そしていよいよ大一番の乗鞍がやってくるわけだが……、この頃から難しくなってくるのが暑さとの闘いだ。

熱ダレを起こしてはトレーニングにならないし。何よりせっかく積み上げたコンディションを落としてしまっては台無しだ。

中田コーチも「パワーが出ないと思ったらすぐにトレーニングを中断し引き返してください!」と暑さに関してはとてもシビアだ。

1℃でも涼しい夕方に走るようになるべく心掛ける。お陰でコンディションを崩す事なく乗鞍当日を迎える事が出来た。

万全だ。
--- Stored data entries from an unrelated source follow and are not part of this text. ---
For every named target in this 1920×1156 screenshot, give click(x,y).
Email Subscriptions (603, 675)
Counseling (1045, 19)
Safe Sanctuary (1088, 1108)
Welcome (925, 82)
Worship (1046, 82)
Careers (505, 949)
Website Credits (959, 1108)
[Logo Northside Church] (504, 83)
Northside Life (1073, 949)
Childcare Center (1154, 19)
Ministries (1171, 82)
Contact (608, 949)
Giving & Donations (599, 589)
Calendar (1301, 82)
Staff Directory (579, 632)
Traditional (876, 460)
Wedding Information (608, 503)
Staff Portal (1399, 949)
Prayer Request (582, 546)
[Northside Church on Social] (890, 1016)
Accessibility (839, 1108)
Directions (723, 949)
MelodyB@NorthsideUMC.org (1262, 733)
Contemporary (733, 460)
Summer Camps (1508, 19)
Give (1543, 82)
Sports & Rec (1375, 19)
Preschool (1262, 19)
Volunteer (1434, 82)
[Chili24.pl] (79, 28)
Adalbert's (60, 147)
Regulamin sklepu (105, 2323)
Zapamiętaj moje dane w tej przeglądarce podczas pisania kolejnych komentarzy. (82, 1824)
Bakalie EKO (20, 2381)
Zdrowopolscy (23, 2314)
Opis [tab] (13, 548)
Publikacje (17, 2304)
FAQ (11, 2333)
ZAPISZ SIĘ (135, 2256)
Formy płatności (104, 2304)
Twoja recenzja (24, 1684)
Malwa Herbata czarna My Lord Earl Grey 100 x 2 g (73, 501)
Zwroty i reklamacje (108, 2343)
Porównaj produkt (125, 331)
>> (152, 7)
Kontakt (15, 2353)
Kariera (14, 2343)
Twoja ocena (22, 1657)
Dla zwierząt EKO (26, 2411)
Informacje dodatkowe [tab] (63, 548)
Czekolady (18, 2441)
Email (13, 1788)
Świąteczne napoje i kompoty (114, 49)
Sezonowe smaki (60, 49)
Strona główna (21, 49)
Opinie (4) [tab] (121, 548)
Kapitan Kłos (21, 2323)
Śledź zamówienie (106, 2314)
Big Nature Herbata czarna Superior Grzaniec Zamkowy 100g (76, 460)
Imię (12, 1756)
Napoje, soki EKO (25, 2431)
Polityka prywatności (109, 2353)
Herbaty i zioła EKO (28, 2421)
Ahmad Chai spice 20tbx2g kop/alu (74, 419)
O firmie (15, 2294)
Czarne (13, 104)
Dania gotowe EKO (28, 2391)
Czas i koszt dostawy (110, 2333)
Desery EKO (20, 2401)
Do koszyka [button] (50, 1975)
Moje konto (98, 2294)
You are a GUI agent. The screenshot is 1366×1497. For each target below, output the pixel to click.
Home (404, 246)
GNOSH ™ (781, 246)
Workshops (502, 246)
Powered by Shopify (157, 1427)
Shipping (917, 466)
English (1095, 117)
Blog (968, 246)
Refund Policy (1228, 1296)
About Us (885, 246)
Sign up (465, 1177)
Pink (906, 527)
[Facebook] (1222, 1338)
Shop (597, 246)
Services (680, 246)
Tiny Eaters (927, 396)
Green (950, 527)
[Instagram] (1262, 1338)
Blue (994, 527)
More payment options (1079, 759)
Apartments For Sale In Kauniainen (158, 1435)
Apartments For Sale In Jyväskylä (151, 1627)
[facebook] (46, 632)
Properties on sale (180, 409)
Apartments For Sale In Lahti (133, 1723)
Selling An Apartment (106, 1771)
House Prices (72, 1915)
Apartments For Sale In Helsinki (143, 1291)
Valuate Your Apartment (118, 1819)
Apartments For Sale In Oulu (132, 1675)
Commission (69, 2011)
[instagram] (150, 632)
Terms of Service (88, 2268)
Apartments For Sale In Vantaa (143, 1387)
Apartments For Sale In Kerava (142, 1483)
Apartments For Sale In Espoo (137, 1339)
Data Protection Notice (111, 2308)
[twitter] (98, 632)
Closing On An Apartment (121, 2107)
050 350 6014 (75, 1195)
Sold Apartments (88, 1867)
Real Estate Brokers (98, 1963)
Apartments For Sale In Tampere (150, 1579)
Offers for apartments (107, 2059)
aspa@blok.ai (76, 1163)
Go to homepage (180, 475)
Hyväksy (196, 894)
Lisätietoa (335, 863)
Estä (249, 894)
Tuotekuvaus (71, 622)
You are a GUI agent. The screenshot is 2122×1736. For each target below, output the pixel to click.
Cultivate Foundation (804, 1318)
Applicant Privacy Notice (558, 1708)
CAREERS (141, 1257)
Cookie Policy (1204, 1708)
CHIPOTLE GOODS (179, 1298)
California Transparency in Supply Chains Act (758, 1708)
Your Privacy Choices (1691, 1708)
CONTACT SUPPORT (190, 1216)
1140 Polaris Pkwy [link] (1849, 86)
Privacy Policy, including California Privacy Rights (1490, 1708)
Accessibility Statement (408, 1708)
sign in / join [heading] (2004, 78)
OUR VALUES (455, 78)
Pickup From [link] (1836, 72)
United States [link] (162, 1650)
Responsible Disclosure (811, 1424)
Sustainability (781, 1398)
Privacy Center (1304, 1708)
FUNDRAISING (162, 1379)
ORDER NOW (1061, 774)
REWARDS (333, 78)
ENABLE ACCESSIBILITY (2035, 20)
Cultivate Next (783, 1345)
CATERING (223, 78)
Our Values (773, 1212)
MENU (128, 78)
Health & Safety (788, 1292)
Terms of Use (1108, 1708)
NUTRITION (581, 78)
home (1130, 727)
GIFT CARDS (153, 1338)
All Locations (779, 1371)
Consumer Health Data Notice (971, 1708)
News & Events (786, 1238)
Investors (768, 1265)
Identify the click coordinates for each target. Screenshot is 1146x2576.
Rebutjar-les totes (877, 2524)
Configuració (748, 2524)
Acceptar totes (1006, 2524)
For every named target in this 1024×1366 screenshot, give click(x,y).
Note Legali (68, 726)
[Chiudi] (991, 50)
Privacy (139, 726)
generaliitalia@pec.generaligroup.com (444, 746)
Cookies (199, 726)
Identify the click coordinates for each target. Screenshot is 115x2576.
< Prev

万全過ぎて何だか怖い。
体は仕上がったが……今まで感じた事のない妙なメンタル状態に陥る。
そしてそのメンタルを解消できないまま、私は乗鞍のスタートを切ってしまい惨敗してしまうのである。

一体何が起こっていたのだろうか?
それはまた……年が明けたら語らせていただこうと思う。

とにかく私は例年に比べて、どこか晴れやかに年の瀬を迎えている。

今年の夏……何度も通った河川敷から見た夕陽の何と美しかった事か。いくつになっても青春は味わえるのかも知れない。

努力は必ず報われる……どんな形であれ。

皆様 良いお年をお迎えくださいませ。